На следующий день, проходя тем же коридором, поглядев за окно, Бубенцов увидел, что вокруг красного корпуса кипит адская работа. Ухали стенобитные машины, дымились руины, бульдозеры ровняли груды кирпича.
Спустя неделю никакого корпуса уже не было. На его месте раскинулся унылый пустырь. Только античная беседка да гипсовый Лаокоон стояли на прежнем месте. Хотя какое же «прежнее место»? Красный дом снесли, и не осталось никакого прежнего места. Беседка одиноко высилась на холме. Одиноко стоял Лаокоон, троянский прорицатель, воздев отломанную руку с торчащей арматурой. В розоватой воде над больничным прудом кружила золотая листва.

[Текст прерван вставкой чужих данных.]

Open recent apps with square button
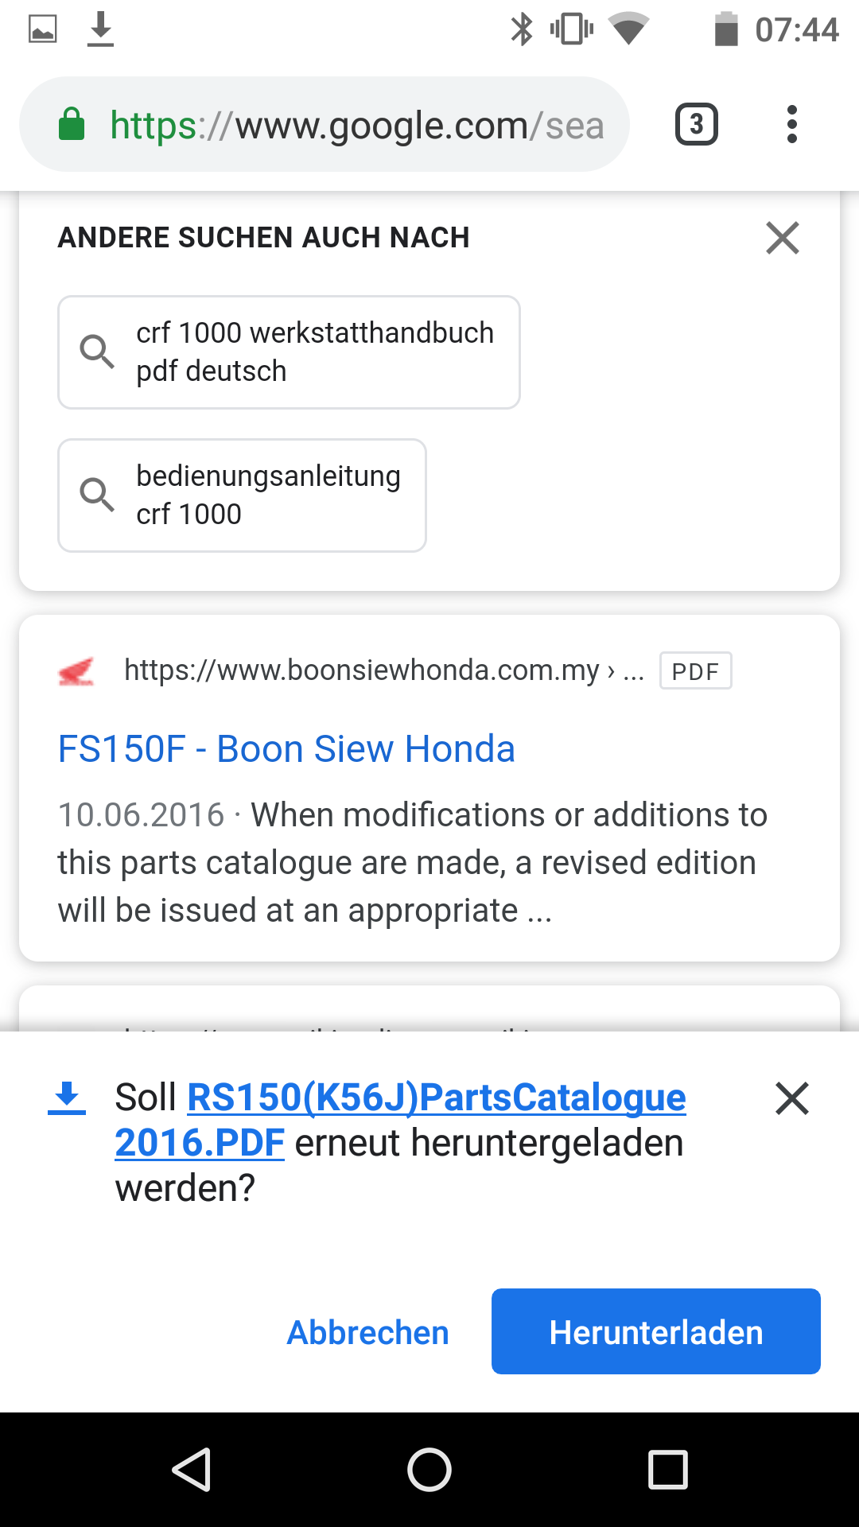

Сколько раз в прежней жизни мечтал Ерошка именно о такой вот абсолютной власти! «Ах, если бы предложили мне стать верховным повелителем! – думалось ему иногда в бессонные минуты. – Как разумно, как справедливо устроил бы я жизнь государства! Ну, во-первых…»

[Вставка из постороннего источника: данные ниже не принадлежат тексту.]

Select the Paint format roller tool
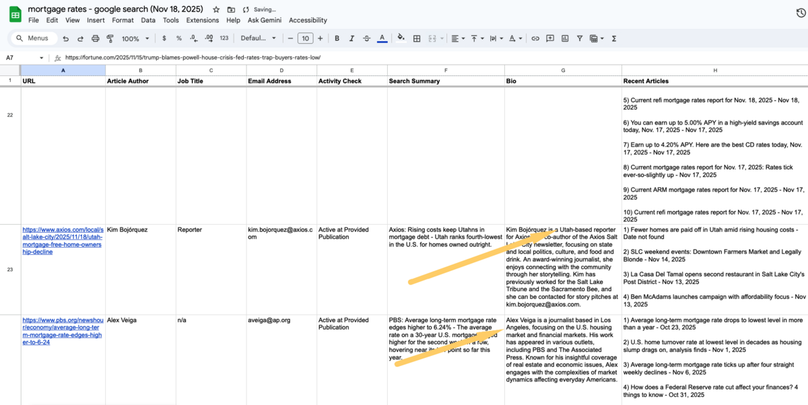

Но вот что-то невероятное произошло с законами вселенной, что-то нарушилось в привычном ходе вещей. Призрачная фантазия маленького человечка воплотилась в жизнь. Приятные грёзы, сотканные из невесомого эфира, из ускользающего вещества сновидений, неожиданно отвердели, стали земной реальностью. Бубенцов получил царство и власть. И что? На вожделенной вершине было безлюдно, голо, одиноко. Что делать, с чего начать? Бубенцов ощущал, как всё большая тяжесть наваливается на него, всё беспокойнее ворочается сердце. Слишком неподъёмен груз, повиснувший на раменах. Томили ответственность, страх за великую державу, за Российскую империю! Непонятная, косная, необъятная громада!.. Мысли цепенели, мрачное будущее грозно выступало из тумана. Похожие чувства он уже испытывал в детстве. Тревожные чувства сироты, которого после восьмого класса вдруг выбросили из привычного распорядка и уюта детского дома в чуждую среду, в большую волчью жизнь.

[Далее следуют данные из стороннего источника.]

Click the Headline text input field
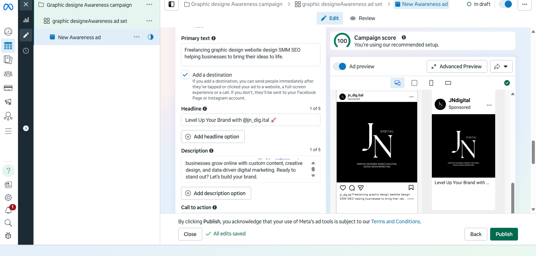The height and width of the screenshot is (256, 536). tap(250, 120)
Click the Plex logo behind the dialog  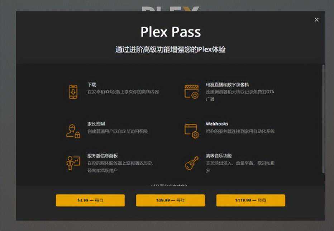(x=171, y=9)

И чего более всего теперь не хотелось принимать – серьёзности, которой стало напитываться его существование. Слишком тяжёлыми последствиями отзывались слова и поступки. Если прежде самые безобразные пьянки, с драками и скандалами, оказывались совершенно ничтожными по результатам, то теперь, оглянувшись на пройденный путь, видел он за спиной разрушения и смерть. Самое лёгкое движение мысли, самое пустое слово обретало неожиданную мощь, взрывалось новыми смыслами, которые прежде безопасно лежали на глубине. В том, что происходило, не было ничего свышеестественного. Известно, что в слове спрессованы гигантские энергии. Реликтовый свет мерцает в глубине глагола. Обыкновенно свет этот не виден, да он и не нужен в заурядном, поверхностном общении. Так лампочка в сорок ватт освещает кухню, питаясь электрической энергией. И никто не догадается соотнести эту энергию, слабый этот свет – с ревущей плотиной, с рокотом и воем гигантских турбин, от которых сотрясается земля.
Вечером сидели со Шлягером в обширной пустой столовой. Стол накрыт был на два куверта. Почему-то не шёл из головы тот дом из красного кирпича, уничтоженный неосторожным царским словом. Ерошка вздохнул, поправил на груди салфетку, запятнанную потёком манной каши.